Maurice Lever -
Marquis de Sade
Eine sehr umfangreiche Biografie über den Skandal-Autor aus dem 18./19. Jahrhundert. Sehr informativ, gründlich recherchiert (mit Briefen und Dokumenten, die in diesem Buch erstmals an die Öffentlichkeit gelangten, wobei dieses Buch 1991 erschien) und mit der notwendigen Distanz geschrieben. De Sade wird hier weder nur positiv dargestellt (wie es manche Fans machen, wenn sie solche Biografien über ihre Idole schreiben), noch wird er verteufelt. An manchen Stellen kommt zwar auch Kritik durch, die aber immer berechtigt ist; an anderen Stellen wird der Marquis auch mal gelobt.
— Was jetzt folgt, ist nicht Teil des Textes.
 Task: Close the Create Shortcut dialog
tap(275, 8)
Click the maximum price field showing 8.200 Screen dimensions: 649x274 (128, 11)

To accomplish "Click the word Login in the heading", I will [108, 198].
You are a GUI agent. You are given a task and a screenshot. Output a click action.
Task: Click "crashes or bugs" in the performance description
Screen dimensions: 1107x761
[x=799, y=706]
Seine Vergehen (die keine schweren Verbrechen waren) werden auch nicht verharmlost.
Interessant fand ich auch, wie greifbar der damalige Zeitgeist dargestellt wurde. Die Zeit vor, während und nach der Revolution war eine sehr turbulente Zeit, in der gerade ein Adeliger wie de Sade zu seinem zweifelhaften Ruhm gelangen konnte. Unter den Normalbürgern entstand eine immer größere Antipathie gegenüber dem Adel, der (in ihrer Wahrnehmung) nur in Saus und Braus lebte und Orgien veranstaltete - da kam der Marquis mit seinen Eskapaden genau richtig, um stellvertrend für seinen ganzen Stand verurteilt zu werden. Wobei nicht die Orgien an sich so empörend für die anderen waren, sondern der Analverkehr, den er praktizierte und der zu seiner Zeit manchmal mit dem Tod bestraft wurde. Hinzu kam, dass seine Schwiegermutter eine sehr einflussreiche Person war und an den nötigen Fäden zog, um ihn möglichst lange hinter Gitter zu lassen. Einen richtigen Gerichtsprozess bekam er nie, saß aber insgesamt über zwanzig Jahre ein.
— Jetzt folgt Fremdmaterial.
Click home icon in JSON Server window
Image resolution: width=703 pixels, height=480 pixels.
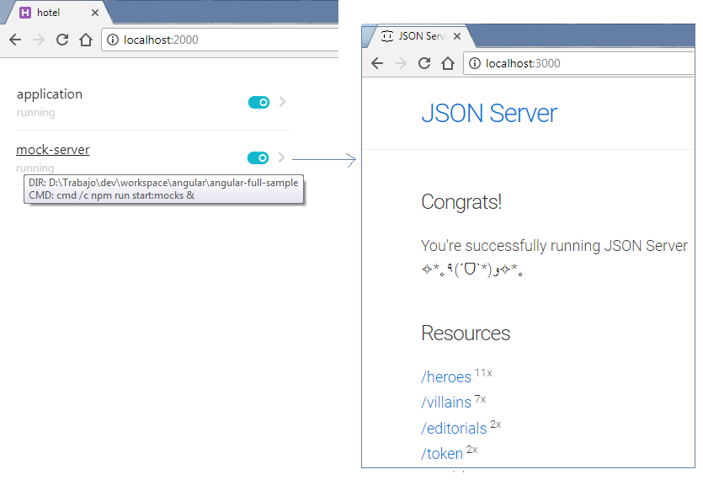[447, 63]
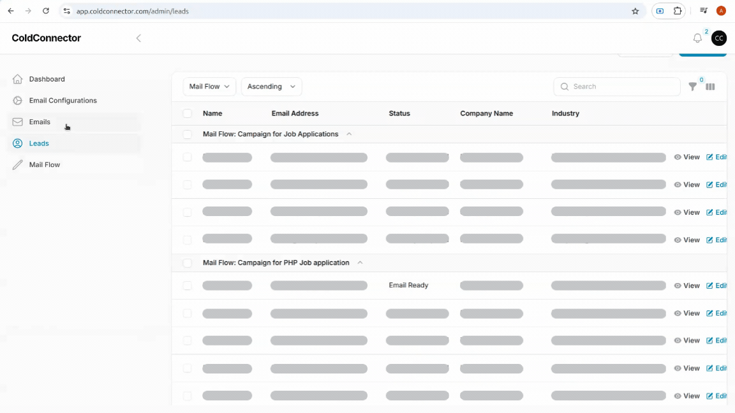
Task: View the Email Ready lead row
Action: [x=687, y=286]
Lustig waren auch die Auszüge aus der damaligen Boulevard-Presse, die mangels genauer Informationen einfach selbst etwas zusammendichtete. Nach seinem ersten Skandal (da hatte er eine Frau ausgepeitscht und Kerzenwachs auf den Rücken getröpfelt) gab es Meldungen, in denen es hieß, dass er ein Wundermittel entwickelt und es an der ahnungslosen Frau ausprobiert habe ... und über Nacht waren alle Wunden verheilt! Nach dem Skandal mit den Prostituierten und der spanischen Fliege gab es sogar Meldungen, dass er einen großen Ball veranstaltet habe, bei dem er allen Gästen die spanische Fliege unters Essen gemischt habe, und "dann waren alle gestorben".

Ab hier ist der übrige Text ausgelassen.